[Work to be completed] Name the composer of the score according to the reviews of In the Heat of the Night below.
── Extract provided
The moment Sidney Poitier yells to Rod Steiger "they call me MIster Tibbs" a classic was born. Probably the best film to explore racial tensions disguised as a murder mystery. Good supporting cast, well written, and well directed.
A thoughtful murder mystery about America’s racism problem.
Director Norman Jewison’s mystery drama In the Heat of the Night (1967) is a riveting murder investigation into a small Mississippi town called Sparta. This rural hellscape is as brutal, barren, and backwards at its ancient reaching name suggests. Jewison’s setting of the American South is apt for a story about deeply brewed hate since they have a long history of hate crimes, hate groups, and racist Southerners. It’s the most dangerous and unnerving backdrop for Sidney Poitier to be in really.
Jewison’s direction is stalwart and steady creating a haunting atmosphere in this little Mississippi town. The slow panning shots and long still shots of characters allow for anything to happen. The camera follows characters down long streets and hallways for a creepy effect. You can tell that In the Heat of the Night’s long winding cinematography influenced The French Connection and Mississippi Burning. The slow methodical approach to the film’s investigation gives you a similar vibe to a dark thriller like L.A. Confidential or Zodiac.
Quincy Jones’ score is a blend of jazz, soul, and funk that makes chase sequences feel brisk and make nighttime scenes feel disquieting. Jones composed the perfect soundscape for In the Heat of the Night’s moody tone. Ray Charles’ main theme is a wonderful bringer of jazz and soul for an authentic feel and somber vibe.
Sidney Poitier is steadfast and intelligent as the brilliant homicide expert Detective Virgil Tibbs for the Pennsylvania Police Department stranded in Sparta, Mississippi. His calm and professional demeanor is impressive as poor Poitier is arrested, insulted, threatened, ridiculed, and assaulted by every racist redneck in Mississippi. He plays it cool and comes out of In the Heat of the Night looking like the smartest detective ever.He acts with a subtle nuance that depicts Tibbs as clever, observant, and even hateful to those who wrong him, which gives his character a realistic complexity. Poitier is captivating to the brutal end and a fine leading man.
────
── Recorded information
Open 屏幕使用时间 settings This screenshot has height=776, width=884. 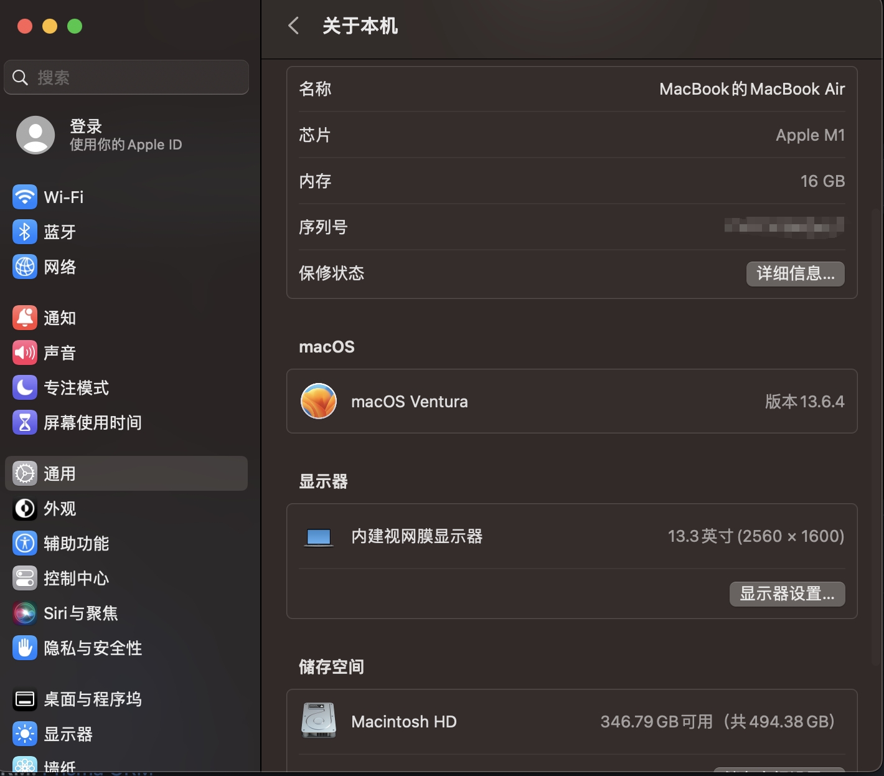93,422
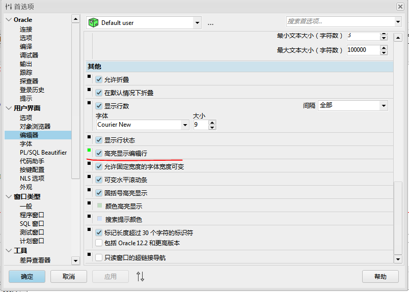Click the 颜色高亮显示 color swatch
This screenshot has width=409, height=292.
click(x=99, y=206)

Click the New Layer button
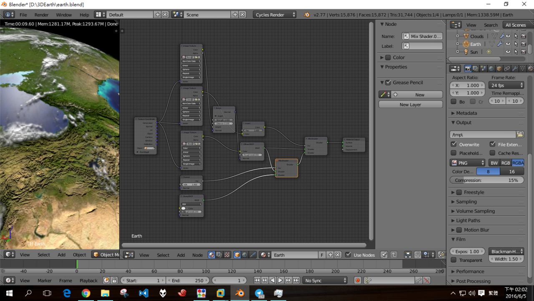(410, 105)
────
[Task answer] Quincy Jones